§ TEXT EXCERPT:
»»

The last day of the Gluten-Free Culinary Summit was a Hands-On Holiday Baking session. We worked in groups of four or five. Each session started with a demonstration of the recipe, then we worked on it at our tables while the instructor walked through the room offering advice. We didn't bake any of the recipes we made, we were learning how to mix and form the doughs.

Holiday baking isn't complete without sugar cookies. So, first up was Chef Wendy Vietro, Pastry Chef/Owner of Ursula's European Pastries (Cranston, RI). Chef Vietro demonstrated Traditional Holiday Sugar Cookies. After her demonstration, each table mixed a batch of the sugar cookie dough. Wendy gave us some great tips about working with the dough. Her tips included making sure that the butter was very soft before mixing the dough. This helps avoid a crumbly dough. She also showed us a "cheat" for rolling out the dough: rolling pin rings. I've seen pictures of these but I've never seen them in use. My favorite rolling pin is tapered so the rings won't work on it. I'll have to get a new rolling pin to try them. Chef Vietro also told us how to use this recipe to make Russian Tea Cookies and also a pistachio coated thumbprint. She shared how she grinds nuts in a Zyliss rotary grater. What a great tip. Chef Vietro's dough went together easily and was easy to roll out and cut. At the end of the session we all received a package of cookies made with the sugar cookie dough.

««

[Saved entries]
»»

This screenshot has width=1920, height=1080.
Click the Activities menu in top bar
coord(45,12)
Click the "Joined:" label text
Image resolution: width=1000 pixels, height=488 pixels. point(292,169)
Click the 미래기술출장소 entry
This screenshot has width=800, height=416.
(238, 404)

««
»»

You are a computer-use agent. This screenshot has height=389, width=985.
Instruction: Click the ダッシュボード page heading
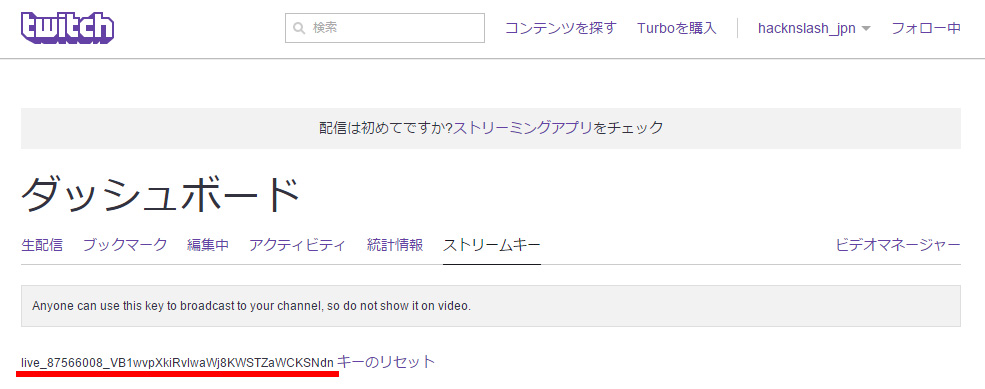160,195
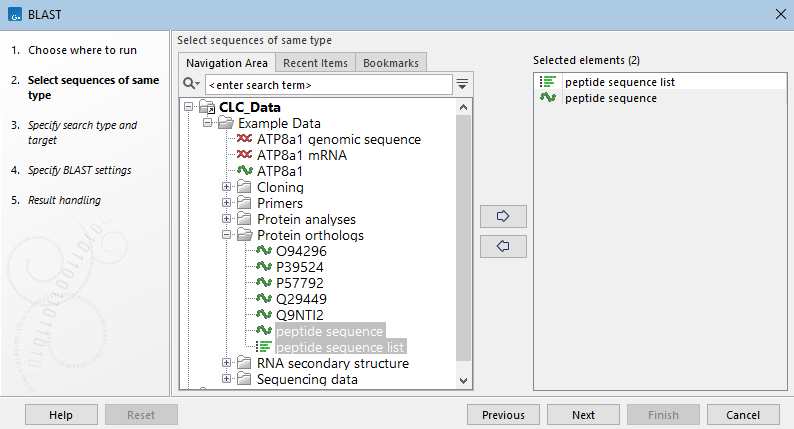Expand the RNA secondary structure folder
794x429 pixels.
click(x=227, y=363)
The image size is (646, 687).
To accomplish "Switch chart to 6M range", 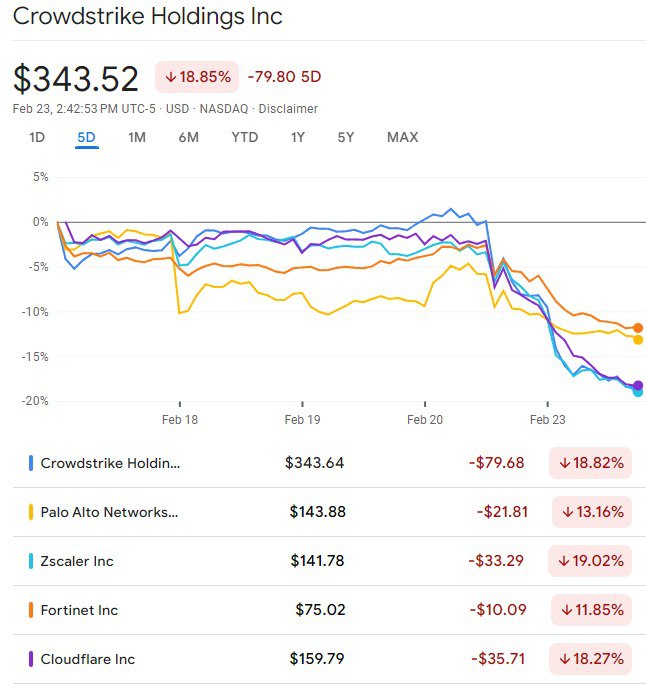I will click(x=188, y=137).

««

§ WRITTEN TASK 1:
Print the part of the holiday baking text that starts with "The last day" and goes on through "form the doughs.".
§ WRITTEN TASK 2:
Return every line of the saved entries rows that contains the string "width".

§ EXPECTED ANSWER 1:
The last day of the Gluten-Free Culinary Summit was a Hands-On Holiday Baking session. We worked in groups of four or five. Each session started with a demonstration of the recipe, then we worked on it at our tables while the instructor walked through the room offering advice. We didn't bake any of the recipes we made, we were learning how to mix and form the doughs.

§ EXPECTED ANSWER 2:
This screenshot has width=1920, height=1080.
Image resolution: width=1000 pixels, height=488 pixels. point(292,169)
This screenshot has width=800, height=416.
You are a computer-use agent. This screenshot has height=389, width=985.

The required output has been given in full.